• ЗАДАНИЕ 1: Воспроизведите из интервью с Анджеем Вайдой без единого изменения всё, что идёт начиная с «ИНТЕРВЬЮ: Анджей Вайда» и вплоть до «было полвека назад.».
• ЗАДАНИЕ 2: Переведите на английский язык предложение из интервью с Анджеем Вайдой: «Больше нет стены, и за мной никто не стоит».

ИНТЕРВЬЮ: Анджей Вайда
- В Англии легче всего посмотреть ваши первые три фильма "Поколение" (1954), "Канал" (1957) и "Пепел и алмаз" (1958). Вы считаете, что раннему этапу вашей карьеры уделяется слишком много внимания?
ВАЙДА: Я обязан своим первым международным успехом рецензии на "Поколение", которую написал Линдзи Андерсон. Это означало, что на Западе пристально следят за недавно родившейся польской школой кино. На вопрос "что происходит за Берлинской стеной?" польские режиссеры 1950-х давали самые правдивые ответы среди всех режиссеров восточного блока. А теперь я оказался в одиночестве. Больше нет стены, и за мной никто не стоит. К тому же, это было полвека назад.

• ЗАПИСИ НАБОРА ДАННЫХ:

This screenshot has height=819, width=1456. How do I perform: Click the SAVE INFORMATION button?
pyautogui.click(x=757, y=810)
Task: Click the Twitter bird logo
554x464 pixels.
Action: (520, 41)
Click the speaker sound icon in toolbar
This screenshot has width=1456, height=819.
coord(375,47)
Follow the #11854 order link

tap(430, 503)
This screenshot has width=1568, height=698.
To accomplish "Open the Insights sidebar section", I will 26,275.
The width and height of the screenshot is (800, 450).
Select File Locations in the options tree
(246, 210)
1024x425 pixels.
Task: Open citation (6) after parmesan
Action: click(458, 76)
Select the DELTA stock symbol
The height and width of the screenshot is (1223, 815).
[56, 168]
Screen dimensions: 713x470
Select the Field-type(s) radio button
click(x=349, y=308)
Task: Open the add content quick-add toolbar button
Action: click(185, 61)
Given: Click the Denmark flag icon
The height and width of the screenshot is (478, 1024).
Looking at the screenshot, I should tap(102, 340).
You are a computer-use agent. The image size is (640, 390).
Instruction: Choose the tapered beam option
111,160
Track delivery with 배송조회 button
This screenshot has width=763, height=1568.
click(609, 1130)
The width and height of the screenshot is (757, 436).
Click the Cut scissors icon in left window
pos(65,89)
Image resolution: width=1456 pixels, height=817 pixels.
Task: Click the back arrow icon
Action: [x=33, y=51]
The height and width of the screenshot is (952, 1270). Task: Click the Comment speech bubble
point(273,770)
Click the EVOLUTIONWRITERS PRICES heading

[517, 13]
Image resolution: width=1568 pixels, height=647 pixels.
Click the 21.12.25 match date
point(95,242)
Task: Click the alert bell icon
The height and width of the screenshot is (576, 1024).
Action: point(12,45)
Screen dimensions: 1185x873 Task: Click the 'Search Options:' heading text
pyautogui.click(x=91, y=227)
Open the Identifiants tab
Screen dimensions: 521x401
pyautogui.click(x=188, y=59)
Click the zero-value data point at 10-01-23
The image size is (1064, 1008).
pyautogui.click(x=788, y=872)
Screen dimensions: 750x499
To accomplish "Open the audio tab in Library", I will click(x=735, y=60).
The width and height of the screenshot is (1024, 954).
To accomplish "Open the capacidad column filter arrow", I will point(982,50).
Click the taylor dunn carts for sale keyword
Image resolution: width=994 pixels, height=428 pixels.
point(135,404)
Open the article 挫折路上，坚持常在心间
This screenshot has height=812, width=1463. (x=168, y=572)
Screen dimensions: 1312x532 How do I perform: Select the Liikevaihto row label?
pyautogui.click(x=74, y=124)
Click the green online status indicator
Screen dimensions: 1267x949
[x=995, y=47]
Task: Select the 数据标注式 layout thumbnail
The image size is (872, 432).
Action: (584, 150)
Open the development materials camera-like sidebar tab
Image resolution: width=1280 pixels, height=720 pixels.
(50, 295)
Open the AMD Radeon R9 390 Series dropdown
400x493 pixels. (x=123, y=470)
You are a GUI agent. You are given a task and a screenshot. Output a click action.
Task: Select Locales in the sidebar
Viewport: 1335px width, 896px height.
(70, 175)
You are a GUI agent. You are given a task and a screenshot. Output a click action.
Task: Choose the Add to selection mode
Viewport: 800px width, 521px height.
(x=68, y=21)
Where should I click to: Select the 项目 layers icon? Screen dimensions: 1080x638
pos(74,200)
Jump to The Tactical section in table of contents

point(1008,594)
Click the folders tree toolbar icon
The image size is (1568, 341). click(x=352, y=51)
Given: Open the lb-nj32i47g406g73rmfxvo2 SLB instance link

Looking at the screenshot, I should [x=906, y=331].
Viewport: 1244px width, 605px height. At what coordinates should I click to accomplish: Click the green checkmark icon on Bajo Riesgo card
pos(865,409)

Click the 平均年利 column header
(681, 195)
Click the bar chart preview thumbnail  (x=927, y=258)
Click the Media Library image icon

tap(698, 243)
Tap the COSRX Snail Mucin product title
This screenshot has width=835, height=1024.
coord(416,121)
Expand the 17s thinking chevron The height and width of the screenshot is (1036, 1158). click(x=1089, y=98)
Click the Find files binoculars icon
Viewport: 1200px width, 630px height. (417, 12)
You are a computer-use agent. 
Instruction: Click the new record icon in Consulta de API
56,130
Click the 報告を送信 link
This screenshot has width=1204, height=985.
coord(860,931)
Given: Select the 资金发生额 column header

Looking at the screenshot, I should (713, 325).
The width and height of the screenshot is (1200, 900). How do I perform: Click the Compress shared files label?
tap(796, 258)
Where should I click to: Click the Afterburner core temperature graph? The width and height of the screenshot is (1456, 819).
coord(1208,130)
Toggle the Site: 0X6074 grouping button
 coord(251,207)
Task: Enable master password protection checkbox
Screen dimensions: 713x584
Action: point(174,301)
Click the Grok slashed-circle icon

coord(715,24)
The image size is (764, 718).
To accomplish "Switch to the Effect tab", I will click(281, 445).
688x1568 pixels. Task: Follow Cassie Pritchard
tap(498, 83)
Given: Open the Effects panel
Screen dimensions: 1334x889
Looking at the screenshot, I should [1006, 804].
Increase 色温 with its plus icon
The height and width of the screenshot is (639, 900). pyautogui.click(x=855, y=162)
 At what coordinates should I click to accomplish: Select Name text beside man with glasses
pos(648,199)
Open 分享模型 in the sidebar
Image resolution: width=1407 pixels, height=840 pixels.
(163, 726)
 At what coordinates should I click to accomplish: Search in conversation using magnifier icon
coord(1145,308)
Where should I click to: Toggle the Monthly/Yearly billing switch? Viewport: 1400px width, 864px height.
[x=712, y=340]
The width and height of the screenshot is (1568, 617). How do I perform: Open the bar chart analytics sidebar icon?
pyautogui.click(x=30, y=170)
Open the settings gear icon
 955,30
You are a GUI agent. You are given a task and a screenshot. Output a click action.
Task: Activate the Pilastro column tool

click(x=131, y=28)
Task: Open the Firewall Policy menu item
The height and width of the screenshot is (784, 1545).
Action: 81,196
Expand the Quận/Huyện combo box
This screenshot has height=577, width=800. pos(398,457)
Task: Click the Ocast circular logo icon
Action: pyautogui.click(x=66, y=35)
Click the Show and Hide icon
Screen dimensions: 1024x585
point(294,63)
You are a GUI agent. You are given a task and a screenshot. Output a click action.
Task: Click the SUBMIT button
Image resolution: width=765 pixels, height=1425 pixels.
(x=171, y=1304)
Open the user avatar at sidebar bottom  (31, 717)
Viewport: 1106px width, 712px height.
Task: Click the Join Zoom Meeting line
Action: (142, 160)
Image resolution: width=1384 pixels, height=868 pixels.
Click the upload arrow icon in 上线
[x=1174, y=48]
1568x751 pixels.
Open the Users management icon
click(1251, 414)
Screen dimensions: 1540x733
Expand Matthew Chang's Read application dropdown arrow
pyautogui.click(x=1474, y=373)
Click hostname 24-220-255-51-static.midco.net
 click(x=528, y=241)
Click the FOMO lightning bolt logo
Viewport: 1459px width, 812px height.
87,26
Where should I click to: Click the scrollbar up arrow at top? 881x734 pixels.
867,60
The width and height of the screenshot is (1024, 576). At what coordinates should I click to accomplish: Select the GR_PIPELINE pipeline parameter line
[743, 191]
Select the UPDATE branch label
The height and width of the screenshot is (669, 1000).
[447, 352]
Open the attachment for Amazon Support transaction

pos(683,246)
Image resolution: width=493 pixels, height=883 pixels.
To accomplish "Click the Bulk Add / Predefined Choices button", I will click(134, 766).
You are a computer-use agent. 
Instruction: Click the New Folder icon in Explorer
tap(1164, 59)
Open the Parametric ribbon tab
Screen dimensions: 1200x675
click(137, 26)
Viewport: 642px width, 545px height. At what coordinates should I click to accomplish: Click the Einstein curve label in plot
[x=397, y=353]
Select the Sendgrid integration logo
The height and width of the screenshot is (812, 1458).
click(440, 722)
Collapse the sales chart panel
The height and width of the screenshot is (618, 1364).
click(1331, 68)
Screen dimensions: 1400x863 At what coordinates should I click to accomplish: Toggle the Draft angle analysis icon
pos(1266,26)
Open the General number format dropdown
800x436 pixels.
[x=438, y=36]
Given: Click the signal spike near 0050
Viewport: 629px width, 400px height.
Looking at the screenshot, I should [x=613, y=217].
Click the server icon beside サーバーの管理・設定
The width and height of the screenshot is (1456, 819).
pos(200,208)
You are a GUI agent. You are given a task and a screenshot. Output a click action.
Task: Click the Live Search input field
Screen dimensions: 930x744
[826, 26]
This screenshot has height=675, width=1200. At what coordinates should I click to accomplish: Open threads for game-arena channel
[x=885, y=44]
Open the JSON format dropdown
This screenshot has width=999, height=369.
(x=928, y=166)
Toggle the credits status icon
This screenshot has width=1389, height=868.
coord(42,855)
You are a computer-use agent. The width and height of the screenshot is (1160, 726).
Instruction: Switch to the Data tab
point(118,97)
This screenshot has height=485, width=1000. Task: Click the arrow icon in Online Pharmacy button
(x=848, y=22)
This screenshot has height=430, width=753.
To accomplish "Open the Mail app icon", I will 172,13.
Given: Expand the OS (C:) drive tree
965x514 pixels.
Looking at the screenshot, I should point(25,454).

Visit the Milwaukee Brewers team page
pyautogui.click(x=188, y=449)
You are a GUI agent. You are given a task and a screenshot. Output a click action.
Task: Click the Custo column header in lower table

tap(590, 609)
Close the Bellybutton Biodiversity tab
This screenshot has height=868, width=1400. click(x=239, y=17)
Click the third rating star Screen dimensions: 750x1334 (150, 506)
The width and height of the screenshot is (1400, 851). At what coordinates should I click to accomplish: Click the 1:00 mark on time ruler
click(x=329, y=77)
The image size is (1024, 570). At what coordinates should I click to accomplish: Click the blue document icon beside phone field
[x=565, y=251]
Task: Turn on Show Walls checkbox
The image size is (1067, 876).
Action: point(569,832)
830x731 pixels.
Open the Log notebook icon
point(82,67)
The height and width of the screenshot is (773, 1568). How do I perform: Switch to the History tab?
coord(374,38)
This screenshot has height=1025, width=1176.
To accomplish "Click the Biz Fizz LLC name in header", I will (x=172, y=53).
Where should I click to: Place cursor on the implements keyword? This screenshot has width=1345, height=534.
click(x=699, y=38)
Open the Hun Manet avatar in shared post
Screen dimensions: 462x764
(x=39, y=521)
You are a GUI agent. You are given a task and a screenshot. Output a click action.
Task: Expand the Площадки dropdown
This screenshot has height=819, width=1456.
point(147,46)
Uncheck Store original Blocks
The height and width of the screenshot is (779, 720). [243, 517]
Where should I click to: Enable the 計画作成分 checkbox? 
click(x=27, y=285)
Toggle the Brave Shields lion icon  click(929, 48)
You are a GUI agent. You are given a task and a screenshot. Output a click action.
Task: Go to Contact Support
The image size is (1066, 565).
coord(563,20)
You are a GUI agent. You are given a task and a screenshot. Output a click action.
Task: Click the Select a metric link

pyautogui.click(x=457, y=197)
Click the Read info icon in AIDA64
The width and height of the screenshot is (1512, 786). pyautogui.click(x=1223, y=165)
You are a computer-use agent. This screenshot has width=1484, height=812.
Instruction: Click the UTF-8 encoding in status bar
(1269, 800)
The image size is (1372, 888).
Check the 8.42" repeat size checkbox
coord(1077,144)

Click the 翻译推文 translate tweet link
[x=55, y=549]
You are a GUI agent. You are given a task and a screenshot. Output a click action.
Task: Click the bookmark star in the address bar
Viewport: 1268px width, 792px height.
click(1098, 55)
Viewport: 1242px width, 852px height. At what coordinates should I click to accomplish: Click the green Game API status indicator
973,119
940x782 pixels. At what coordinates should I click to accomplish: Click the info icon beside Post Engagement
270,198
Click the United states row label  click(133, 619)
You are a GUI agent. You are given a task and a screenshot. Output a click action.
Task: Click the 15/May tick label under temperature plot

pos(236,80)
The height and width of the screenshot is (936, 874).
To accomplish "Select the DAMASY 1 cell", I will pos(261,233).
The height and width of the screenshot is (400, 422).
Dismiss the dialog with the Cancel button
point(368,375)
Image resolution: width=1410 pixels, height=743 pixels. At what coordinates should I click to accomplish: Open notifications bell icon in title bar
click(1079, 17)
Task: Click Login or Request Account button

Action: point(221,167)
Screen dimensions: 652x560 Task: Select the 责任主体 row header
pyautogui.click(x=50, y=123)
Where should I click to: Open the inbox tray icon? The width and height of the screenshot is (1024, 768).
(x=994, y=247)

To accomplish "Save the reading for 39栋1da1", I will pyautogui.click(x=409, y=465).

• ИТОГОВЫЙ РЕЗУЛЬТАТ 1:
ИНТЕРВЬЮ: Анджей Вайда
- В Англии легче всего посмотреть ваши первые три фильма "Поколение" (1954), "Канал" (1957) и "Пепел и алмаз" (1958). Вы считаете, что раннему этапу вашей карьеры уделяется слишком много внимания?
ВАЙДА: Я обязан своим первым международным успехом рецензии на "Поколение", которую написал Линдзи Андерсон. Это означало, что на Западе пристально следят за недавно родившейся польской школой кино. На вопрос "что происходит за Берлинской стеной?" польские режиссеры 1950-х давали самые правдивые ответы среди всех режиссеров восточного блока. А теперь я оказался в одиночестве. Больше нет стены, и за мной никто не стоит. К тому же, это было полвека назад.

• ИТОГОВЫЙ РЕЗУЛЬТАТ 2: There is no longer a wall, and no one stands behind me.